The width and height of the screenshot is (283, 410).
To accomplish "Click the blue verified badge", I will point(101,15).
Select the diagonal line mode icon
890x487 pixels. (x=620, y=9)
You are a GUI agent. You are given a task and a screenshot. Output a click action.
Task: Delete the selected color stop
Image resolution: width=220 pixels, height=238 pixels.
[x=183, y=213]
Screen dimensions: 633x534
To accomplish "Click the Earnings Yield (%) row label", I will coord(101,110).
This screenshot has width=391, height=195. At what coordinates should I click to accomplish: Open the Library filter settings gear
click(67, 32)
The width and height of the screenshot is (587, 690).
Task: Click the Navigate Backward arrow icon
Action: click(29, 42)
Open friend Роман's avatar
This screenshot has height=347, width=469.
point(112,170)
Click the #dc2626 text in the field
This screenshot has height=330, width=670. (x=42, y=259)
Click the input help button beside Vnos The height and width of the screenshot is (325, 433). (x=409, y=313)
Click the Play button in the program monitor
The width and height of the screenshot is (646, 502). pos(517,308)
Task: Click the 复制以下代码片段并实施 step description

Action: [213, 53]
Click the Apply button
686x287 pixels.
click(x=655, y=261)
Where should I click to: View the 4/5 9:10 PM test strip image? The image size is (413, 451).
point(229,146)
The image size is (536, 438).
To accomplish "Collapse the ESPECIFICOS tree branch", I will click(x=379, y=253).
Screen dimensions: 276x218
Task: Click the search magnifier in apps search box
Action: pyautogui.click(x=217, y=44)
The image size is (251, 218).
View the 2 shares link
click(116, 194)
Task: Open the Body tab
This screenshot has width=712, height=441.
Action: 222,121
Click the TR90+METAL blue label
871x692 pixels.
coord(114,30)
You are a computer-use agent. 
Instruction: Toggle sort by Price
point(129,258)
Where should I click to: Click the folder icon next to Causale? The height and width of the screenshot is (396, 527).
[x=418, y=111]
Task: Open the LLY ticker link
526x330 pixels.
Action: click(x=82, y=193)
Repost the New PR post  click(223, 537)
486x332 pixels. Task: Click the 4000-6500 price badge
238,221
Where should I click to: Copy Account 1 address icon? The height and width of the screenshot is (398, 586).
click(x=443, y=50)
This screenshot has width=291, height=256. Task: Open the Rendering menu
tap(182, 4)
-------------------------
Task item | The records above need to be retyped in full, exactly as they stand.

Response to this exercise |
The width and height of the screenshot is (283, 410).
To accomplish "Click the blue verified badge", I will point(101,15).
Select the diagonal line mode icon
890x487 pixels. (x=620, y=9)
You are a GUI agent. You are given a task and a screenshot. Output a click action.
Task: Delete the selected color stop
Image resolution: width=220 pixels, height=238 pixels.
[x=183, y=213]
Screen dimensions: 633x534
To accomplish "Click the Earnings Yield (%) row label", I will coord(101,110).
This screenshot has width=391, height=195. At what coordinates should I click to accomplish: Open the Library filter settings gear
click(67, 32)
The width and height of the screenshot is (587, 690).
Task: Click the Navigate Backward arrow icon
Action: click(29, 42)
Open friend Роман's avatar
This screenshot has height=347, width=469.
point(112,170)
Click the #dc2626 text in the field
This screenshot has height=330, width=670. (x=42, y=259)
Click the input help button beside Vnos The height and width of the screenshot is (325, 433). (x=409, y=313)
Click the Play button in the program monitor
The width and height of the screenshot is (646, 502). pos(517,308)
Task: Click the 复制以下代码片段并实施 step description

Action: [213, 53]
Click the Apply button
686x287 pixels.
click(x=655, y=261)
Where should I click to: View the 4/5 9:10 PM test strip image? The image size is (413, 451).
point(229,146)
The image size is (536, 438).
To accomplish "Collapse the ESPECIFICOS tree branch", I will click(x=379, y=253).
Screen dimensions: 276x218
Task: Click the search magnifier in apps search box
Action: pyautogui.click(x=217, y=44)
The image size is (251, 218).
View the 2 shares link
click(116, 194)
Task: Open the Body tab
This screenshot has width=712, height=441.
Action: 222,121
Click the TR90+METAL blue label
871x692 pixels.
coord(114,30)
You are a computer-use agent. 
Instruction: Toggle sort by Price
point(129,258)
Where should I click to: Click the folder icon next to Causale? The height and width of the screenshot is (396, 527).
[x=418, y=111]
Task: Open the LLY ticker link
526x330 pixels.
Action: click(x=82, y=193)
Repost the New PR post  click(223, 537)
486x332 pixels. Task: Click the 4000-6500 price badge
238,221
Where should I click to: Copy Account 1 address icon? The height and width of the screenshot is (398, 586).
click(x=443, y=50)
This screenshot has width=291, height=256. Task: Open the Rendering menu
tap(182, 4)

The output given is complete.